32. A computer readable medium containing computer interpretable instructions that when loaded into an appropriately configured information processing device will cause the device to operate in accordance with the method of claim 1.

33. A system for analyzing and detecting alternative splice (AS) exons between two biologic samples comprising:

an interface for receiving exon expression data from two different sample materials of at least one exon set of interest;

said exon expression data comprising expression values of at least three different exons;

a logic processor performing robust regression analysis of said exon expression data;

wherein said robust regression analysis determines a linearized regression while reducing an impact of any outliers to said linearized regression;

said processor detecting said outliers;

said processor analyzing said outliers to detect false-positive outliers; and

said processor outputting indications of said outliers that are not false positive outliers, said indications identifying one or more exons that are alternatively spliced between said two samples.

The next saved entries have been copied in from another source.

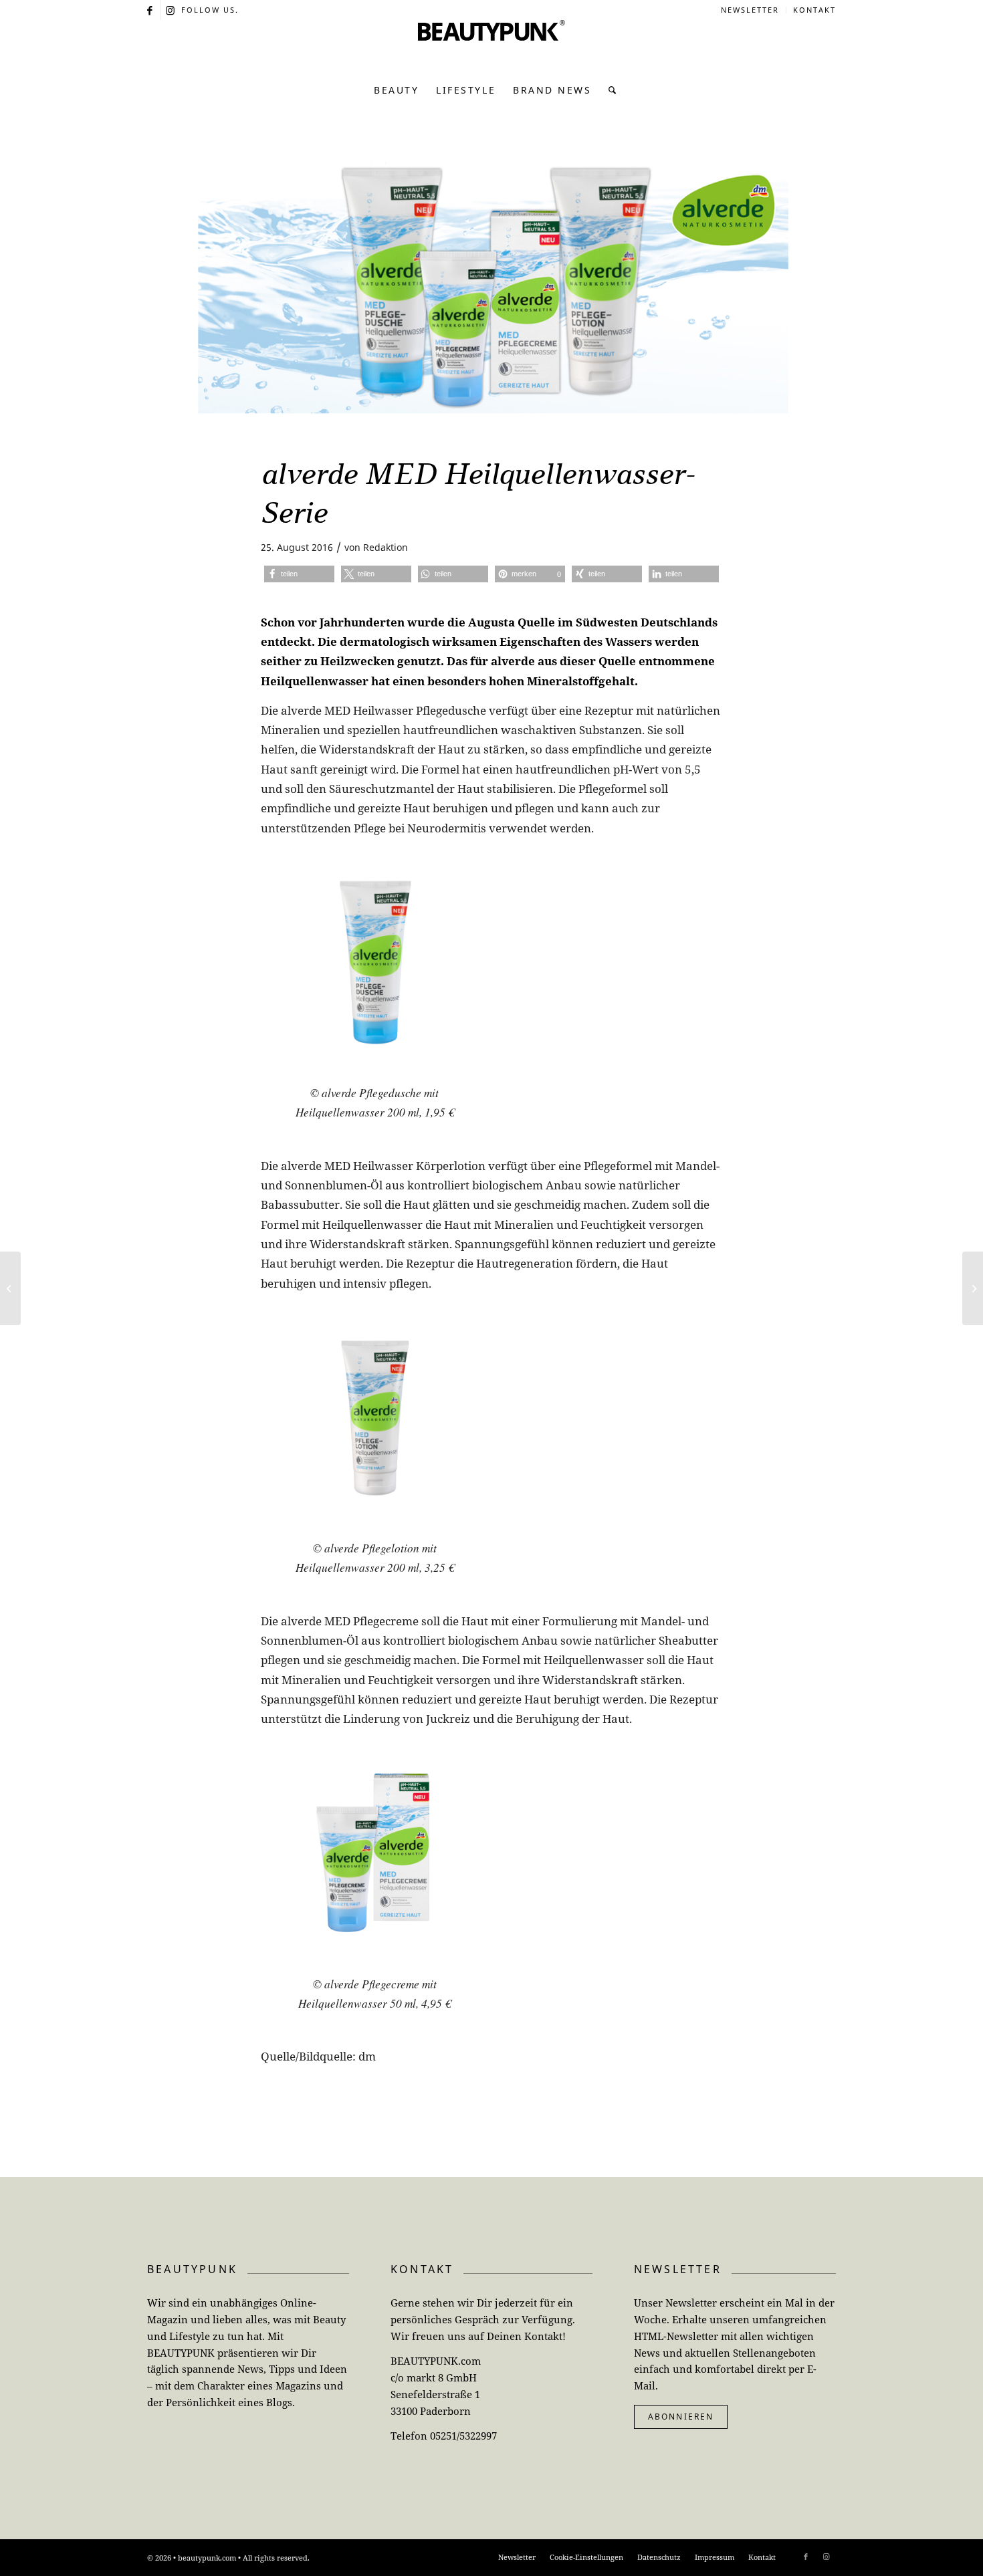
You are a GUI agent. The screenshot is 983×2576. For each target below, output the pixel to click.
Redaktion (385, 547)
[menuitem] (750, 10)
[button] (299, 574)
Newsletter (750, 10)
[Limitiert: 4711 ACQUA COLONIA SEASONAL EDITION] (972, 1288)
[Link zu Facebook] (150, 10)
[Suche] (609, 90)
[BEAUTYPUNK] (491, 47)
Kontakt (814, 10)
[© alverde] (491, 289)
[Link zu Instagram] (171, 10)
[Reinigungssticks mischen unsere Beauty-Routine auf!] (10, 1288)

34. The system of claim 33 wherein said samples are from different cellular developmental stages.

35. The system of claim 33 wherein said samples include undifferentiated cells and differentiated cells.

36. The system of claim 33 wherein said exon expression data is data captured from exon expression arrays.

37. The system of claim 33 wherein said exon expression data is data read from one more sequence libraries.

38. The system of claim 33 wherein said exon expression data is data determined by sequencing and/or hybridization of DNA and/or RNA.

39. The system of claim 33 further comprising:

said processor normalizing said exon expression data prior said robust regression.

40. The system of claim 33 wherein said analyzing said outliers to detect false-positive outliers comprises one or more selected from the group consisting of:

removing values whose Pearson correlation coefficient is less than a predetermined amount;

removing values that have a studentized residual greater than a specified amount; and

removing values that have a leverage that is greater than a specified amount.

41. The system of claim 33 wherein:

said two biologic samples comprise pluripotent human embryonic stem cells (hESCs) and multipotent neural progenitor cells (NPs); and

said outliers that are not false positive outliers identify exon expressions that are able to predictively distinguish between pluripotent human embryonic stem cells (hESCs) and multipotent neural progenitor cells (NPs).

42. A system able to determine post RNA-transcription events (e.g., alternative splicing (AS) events or RNA degradation) that are different between first and second biologic samples comprising:

a logic processor with one or more logic modules comprising:

a data receiving module receiving extracted exon signal estimates from at least two biologic samples indicating exon presence and/or expression for a very large exon data set;

one or more gene models;

an estimator module computing gene-level estimates from said extracted exon signal estimates for said gene models and for a gene, determining a t-statistic and a corresponding p-value representing relative enrichment of expression of said gene between said first sample versus said second sample;

a selector module applying a p-value cutoff to identify enriched genes and for enriched genes, selecting probesets that (i) comprised three or more individual probes; (ii) were localized within the exons of said gene models; and (iii) were detected above background in at least one of the samples lines;

an analysis module performing a robust regression analysis of said selected probesets to determine if some probesets behaved unexpectedly between said first sample and said second sample to identify AS exons;

wherein said robust regression analysis determines a linearized regression while reducing an impact of any outliers to said linearized regression;

an outlier detecting module;

a false-positive detection module; and

an interface module for outputting indications of said outliers that are not false positive outliers, said indications identifying one or more probesets (O R exons) that are alternatively spliced between said two samples.